Credit this Wilton mom for creating something when she couldn’t find it. That’s the story behind Nancy Miller who started a business called Boundless Education, offering enrichment programming for students who are exceptional and gifted learners. She has incorporated both writing and math programs into the curriculum; for math, she brought in an established curriculum called IMACS, which stands for Institute of Mathematics and Computer Science.
The program consists of five levels of enrichment classes geared to bring very deep understand of some pretty sophisticated math concepts, early in age. But the real focus of the program, especially for the youngest students, is training children to become problem solvers.
“It’s different from acceleration, which is what many schools and curriculum systems do with a child that’s talented–they just push them farther, faster. The problem with that is they don’t necessarily learn the underpinnings of why things happen with numbers and with the algebraic logic and problem solving.”
Miller cites what the IMACS creators called the IMACS Advantage, and says this may be what’s a play with assessments that American students don’t fare as well as children in Europe, Asia and elsewhere: “You slow down to get ahead. You’re taking more work on the noodling through of concepts, trying it and reworking it as opposed to memorizing and placing an emphasis on computational speed–which is what we do in America. It may be why globally we’re not at the head of the math game. We don’t teach our kids to slow down or teach them frustration tolerance. Our IMACS curriculum does that.”

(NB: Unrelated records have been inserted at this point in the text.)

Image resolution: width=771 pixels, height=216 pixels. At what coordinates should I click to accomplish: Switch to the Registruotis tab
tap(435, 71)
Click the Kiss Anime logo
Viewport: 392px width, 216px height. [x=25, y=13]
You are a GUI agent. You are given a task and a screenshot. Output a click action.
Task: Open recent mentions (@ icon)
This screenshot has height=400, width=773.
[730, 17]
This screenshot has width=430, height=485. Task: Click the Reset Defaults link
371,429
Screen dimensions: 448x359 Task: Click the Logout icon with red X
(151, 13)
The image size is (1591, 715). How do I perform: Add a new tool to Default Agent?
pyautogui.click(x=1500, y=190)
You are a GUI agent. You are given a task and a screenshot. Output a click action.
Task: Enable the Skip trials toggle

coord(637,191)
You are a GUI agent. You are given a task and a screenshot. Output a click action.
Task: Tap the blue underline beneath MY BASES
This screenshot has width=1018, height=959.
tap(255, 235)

Miller’s own children took part in the program when the family was living in Florida. Miller sat in on the first class with her son. “I was prepared to be bored; I brought the newspaper in with me. But by the middle of the curriculum I had my hand raised, I wanted to answer the questions. We got engaged quickly,” she recalls, laughing.
The methodology she says is game-based and involves fun stories. For instance, there are ‘detective stories’ and ‘what-ifs.’ It’s not a method of drilling, repetition, practice and mastery.

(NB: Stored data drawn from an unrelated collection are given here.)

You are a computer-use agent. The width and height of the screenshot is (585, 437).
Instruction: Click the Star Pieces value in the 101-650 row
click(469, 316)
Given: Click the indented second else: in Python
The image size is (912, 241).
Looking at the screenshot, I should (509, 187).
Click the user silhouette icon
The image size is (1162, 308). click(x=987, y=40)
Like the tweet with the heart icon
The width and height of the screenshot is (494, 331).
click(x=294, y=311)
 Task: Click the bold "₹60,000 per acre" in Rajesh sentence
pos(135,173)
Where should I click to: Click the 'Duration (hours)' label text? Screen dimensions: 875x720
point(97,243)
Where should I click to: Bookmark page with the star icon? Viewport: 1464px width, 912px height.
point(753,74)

“My child loved it, and it was changing the way he was learning.”
When Miller and her family moved to CT, she had the idea to bring the IMACS curriculum to Fairfield County.
“It’s a curriculum enrichment program that is specifically written and crafted for children who naturally have an inclination to talk about numbers, play with numbers, enjoy numbers. It’s for kids who want to learn more and who are capable of learning at a pretty high level,” she explains.
The course work is offered to students in 1st grade into middle school. First and second graders are offered a class that meets before school at Miller-Driscoll. Classes for older children meet after school at Comstock Community Center.
While the IMACS curriculum may not match or follow the curriculum that the kids follow in school, Miller says to think about it this way:
“If you have a child who is musically talented, and you get them violin or piano lessons, they’re learning a different tool in their musical tool box. They’re still going to go to music class in school, and they’ll still get something out of that process–whether it’s learning to sing, to harmonize, to listen to someone else. But what they’ll see with us is a way of thinking that they won’t be exposed to in school, and it’s because they’ll be with like learners and they can fly as fast as they can fly. If we find someone who is outperforming the curriculum, we move them up–we don’t just ask them to sit and wait.”
Miller says that’s something called ‘frustration tolerance.’
“Every child has something they can’t do. If we’re not giving them that, we haven’t put them at the right level. What happens to a lot of the higher learners in most [day-to-day school] learning systems, they’re made to sit and wait, so their cup isn’t being filled every day. The kids in the middle are being stretched all the time, but the kids at the top aren’t. When they finally do hit something they can’t learn, they get brutally knocked on the head. Some shut down, some panic. They should be given the chance to be exercised at the same level, every day.”
What are the signs parents can look for?
“The common thing is the child who ends up in our class and does well walks typically says, ‘I’m bored. I haven’t learned anything all year, Mommy. It’s November and I’m still learning multiplying by 3s and 4s.’ That’s our kid.”
Essentially, she says, what has motivated her in bringing Boundless Education to Wilton is the concept of challenging children to their highest potential. She points to an editorial in The Wall Street Journal that ran last week, titled, “The Brightest Students Left Behind.”
“We spend enormous effort and expense to raise the floor of the educational experience in this country. I believe we should spend equal energies raising the ceiling. In that way our society will accomplish two things: We will challenge all children to reach their highest potential and at the same time the high achievers will naturally be competitive the world over,” Miller says.
Of course, she knows that there are those few naysayers who would criticize this approach by saying Fairfield County parents push their kids too hard, or that the only reasons our schools are good is because these kids are all tutored. Miller disagrees.
“It’s our job as parents to help our kids use their potential. If a child is telling you they’re bored and they haven’t learned anything new, telling them, ‘That’s OK, you don’t need to learn anything new,’ isn’t the answer; the answer is to go help your child. Clearly we don’t want to push kids–if your child says they don’t want to do this, I don’t want them to do it either. There has to be a proclivity for it, a joy in learning,” Miller says.